This is all now clawing away at the workforce and is predominantly coming out of community pharmacy. It is particularly challenging at the moment.
How can the profession retain those people that you’re talking about?
When people are starting to look elsewhere, to really understand what role they are going to. I believe our pharmacists are passionate and patient-focused, and get great satisfaction from helping numerous individuals on a daily basis and probably never know, sadly, how significant some of their interventions are. To go to a role where they aren’t patient facing is a big change, which really does need thinking through.
We have to create efficiencies for our pharmacists to enable them to be able to provide services, to then be able to recognise some of the significant interventions they make. So, the hypertension service — we’ve got some extraordinary case studies around the interventions that our teams have made. We’ve got a couple that only happened in the past few weeks around patients coming in with either significantly low blood pressure or significantly high blood pressure and immediate trips to A&E, which then followed with this particular patient, with low blood pressure, having a pacemaker fitted that night.
Now, these are extraordinary things that our pharmacists are doing. In another example — significantly high blood pressure in somebody with a known cardiovascular issue that was struggling to get support from GPs, they managed to have their blood pressure checked with us, an ambulatory monitor and a significant change to the medication resulted off the back of that. These examples are coming in weekly now. For our pharmacists to be able to see that and hear the feedback is exactly why we came into this profession.

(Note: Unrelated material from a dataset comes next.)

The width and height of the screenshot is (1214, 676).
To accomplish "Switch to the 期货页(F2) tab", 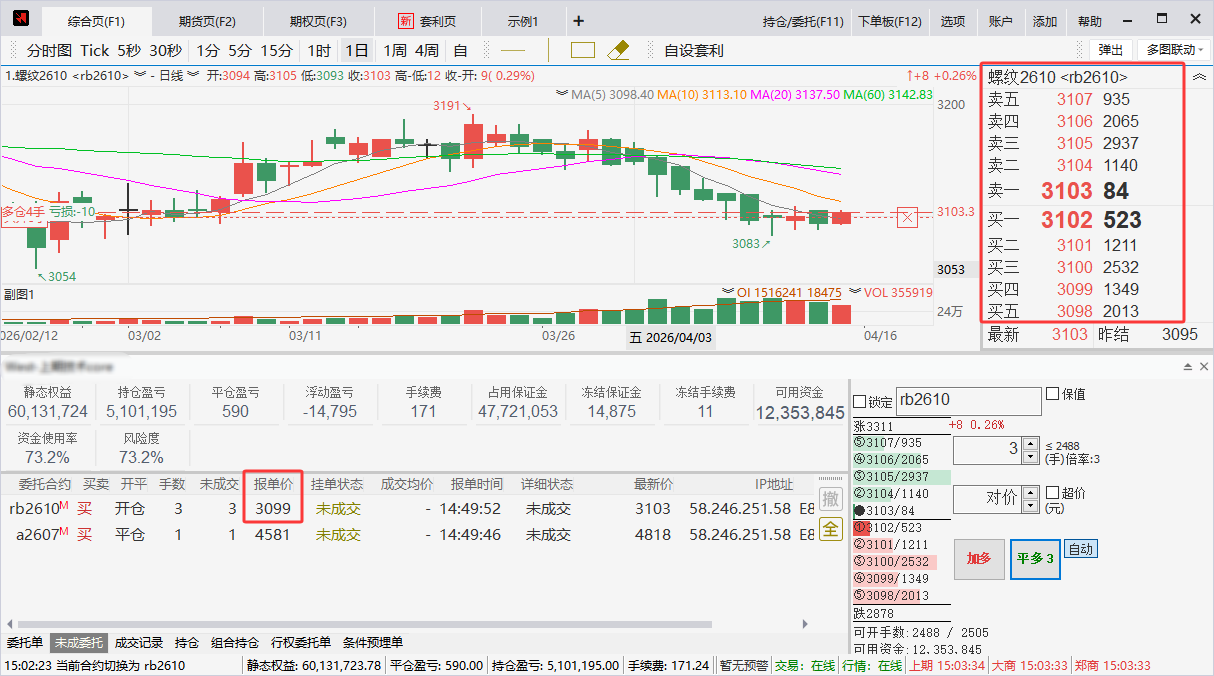I will click(207, 21).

In November 2021, some branches were having to reduce their hours because of workforce shortages. Was that a permanent or temporary measure?

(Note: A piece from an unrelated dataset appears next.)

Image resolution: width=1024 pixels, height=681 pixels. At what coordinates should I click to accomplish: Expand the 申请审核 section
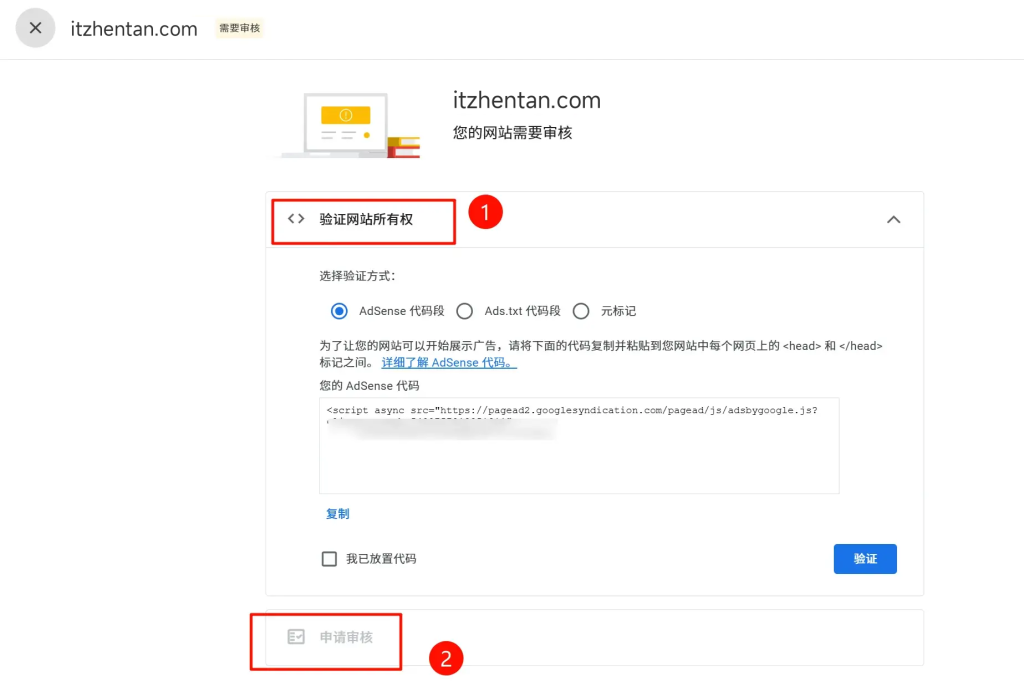346,637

It was in line with the temporary provision [to allow flexible opening hours for community pharmacies, which ended in March 2022]. However, there’s still a very big concern around workforce that hasn’t been resolved. It’s a worry because COVID-19 hasn’t gone away. We still have sickness levels that are not what they once were, and they are nearly wholly COVID-related.
Is there a shortage of pharmacists or is it a workforce challenge?

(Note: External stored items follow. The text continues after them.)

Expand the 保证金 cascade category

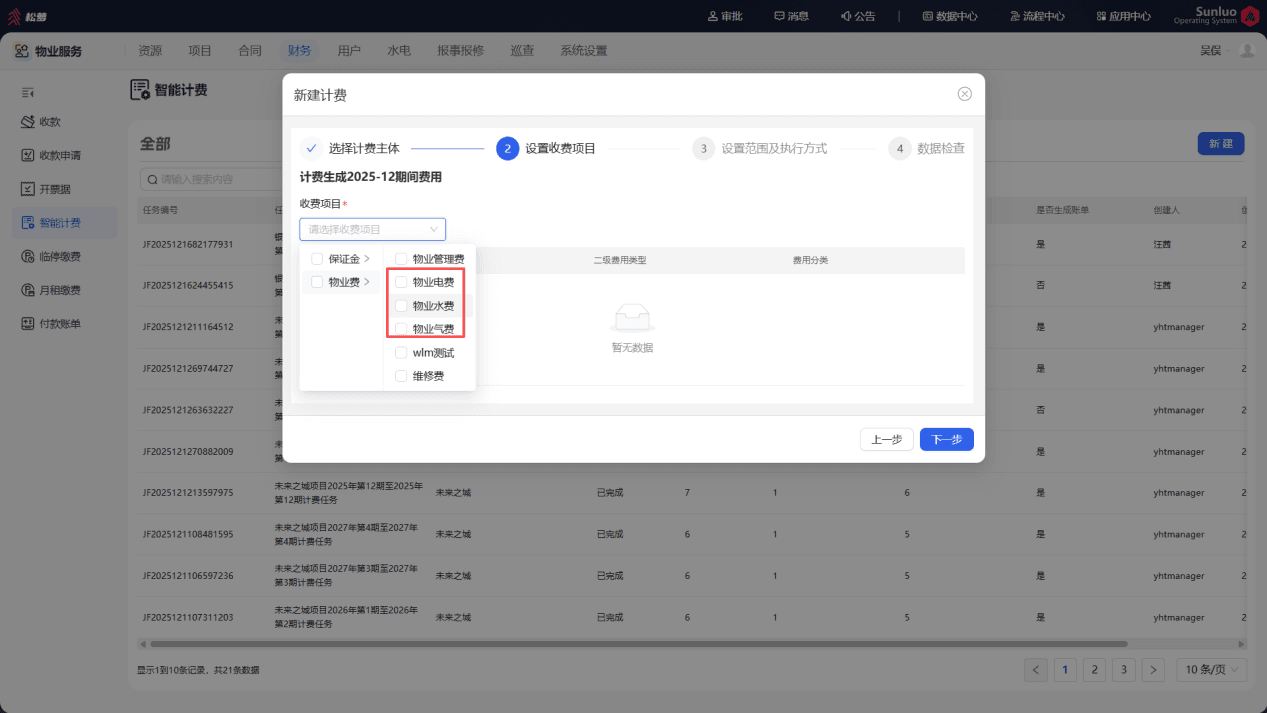coord(341,259)
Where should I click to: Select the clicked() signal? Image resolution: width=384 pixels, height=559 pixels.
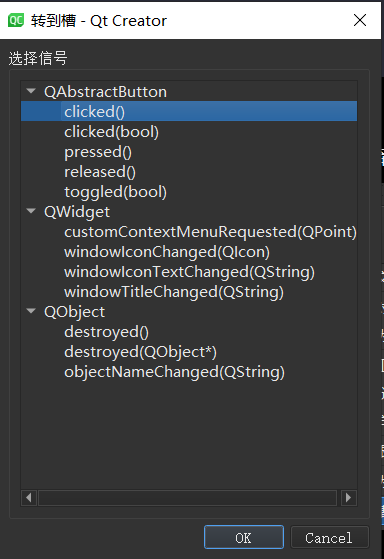(94, 112)
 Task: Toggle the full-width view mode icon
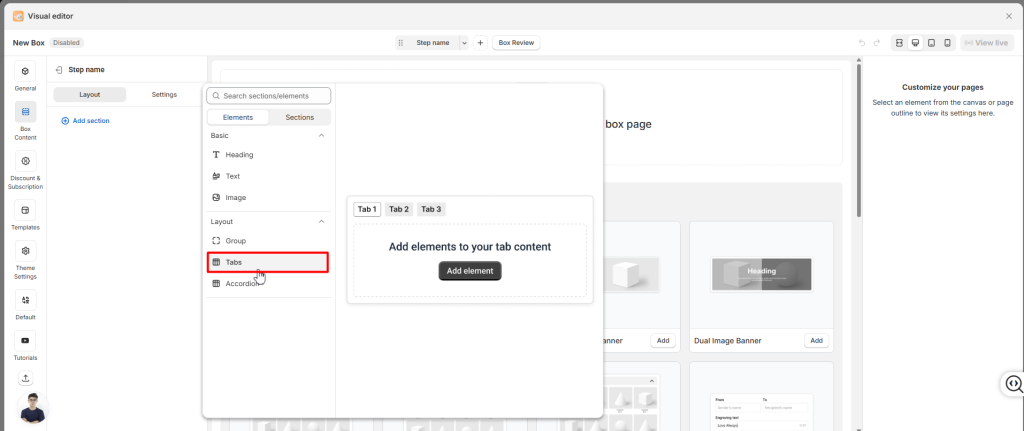click(899, 43)
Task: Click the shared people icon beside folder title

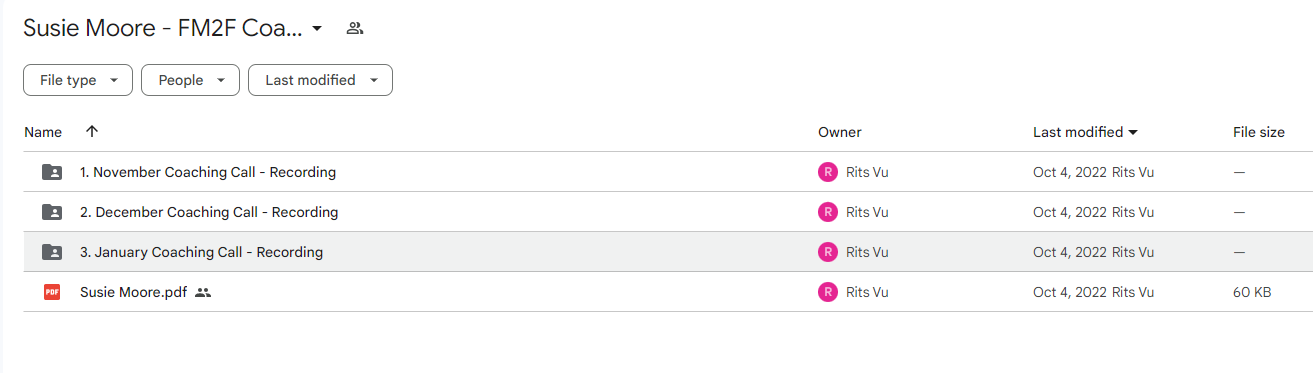Action: (354, 28)
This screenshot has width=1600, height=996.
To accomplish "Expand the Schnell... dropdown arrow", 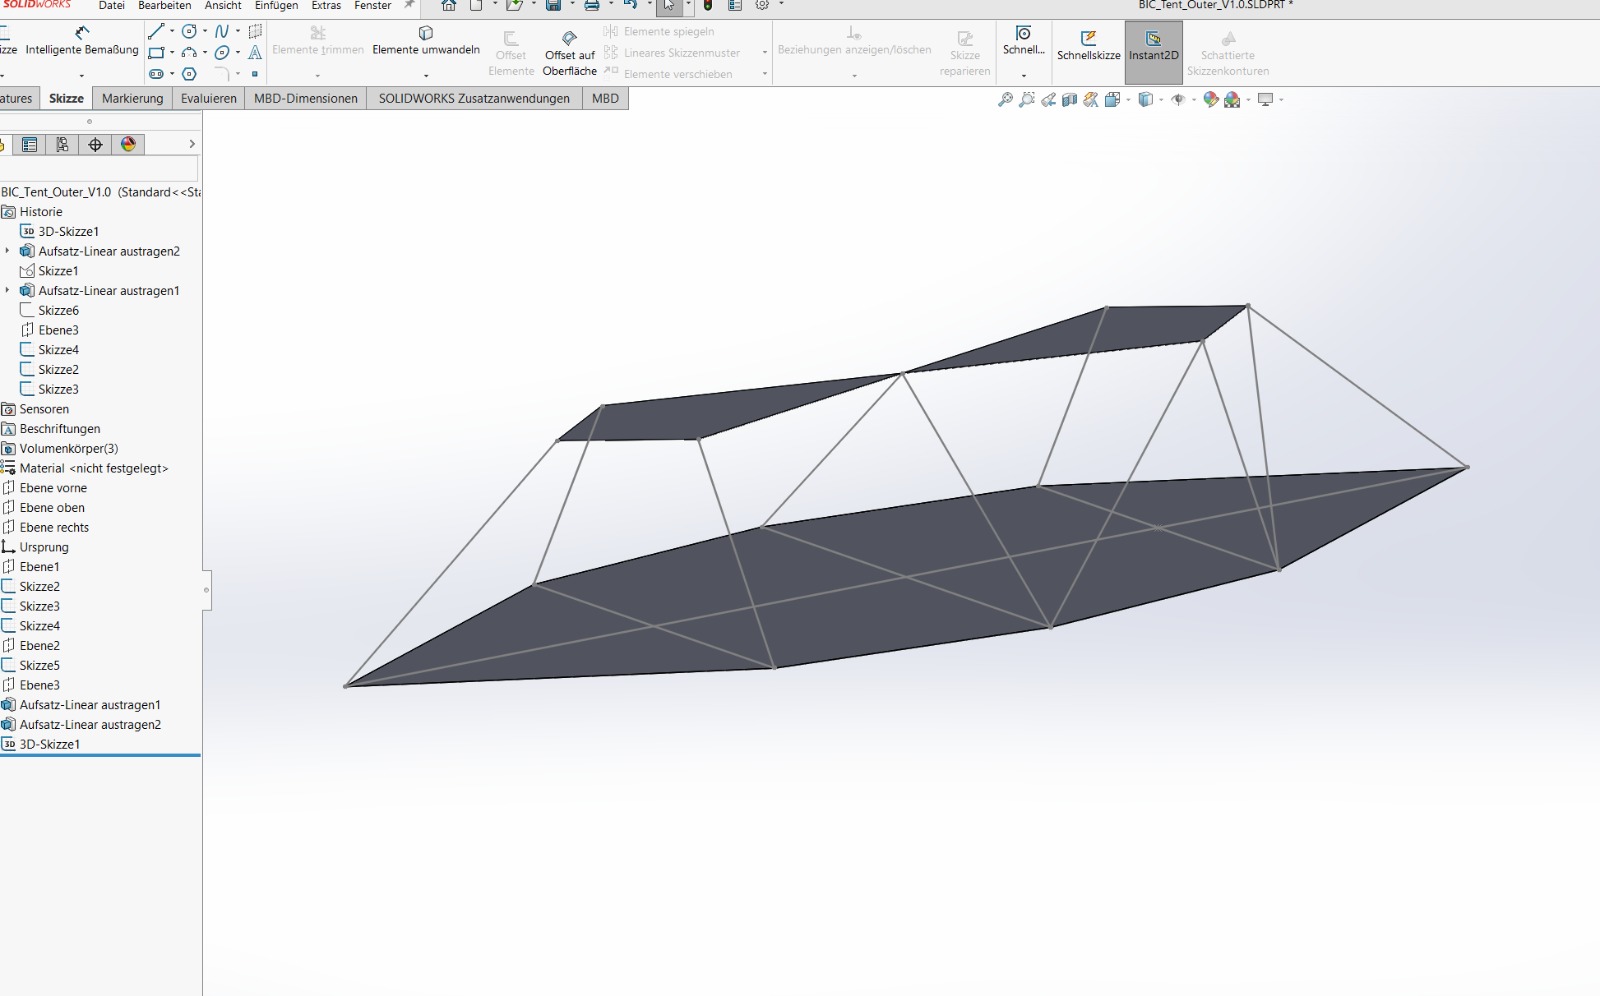I will [x=1023, y=76].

That’s a really good way of wording it actually. We know how many are graduating, but how many people are on the register is a very different equation. How many are working? How many are working full time? There simply are not enough pharmacists working in community pharmacy.
Some people say: ‘But there’s this many people on the register’. Yes, there is. We can’t deny that. Are they working here in community pharmacy? No, they’re not. And if we keep sucking them out into other parts of pharmacy, then we end up as we currently are. We need to see some light at the end of the tunnel for our pharmacists, but predominantly for our patients and communities.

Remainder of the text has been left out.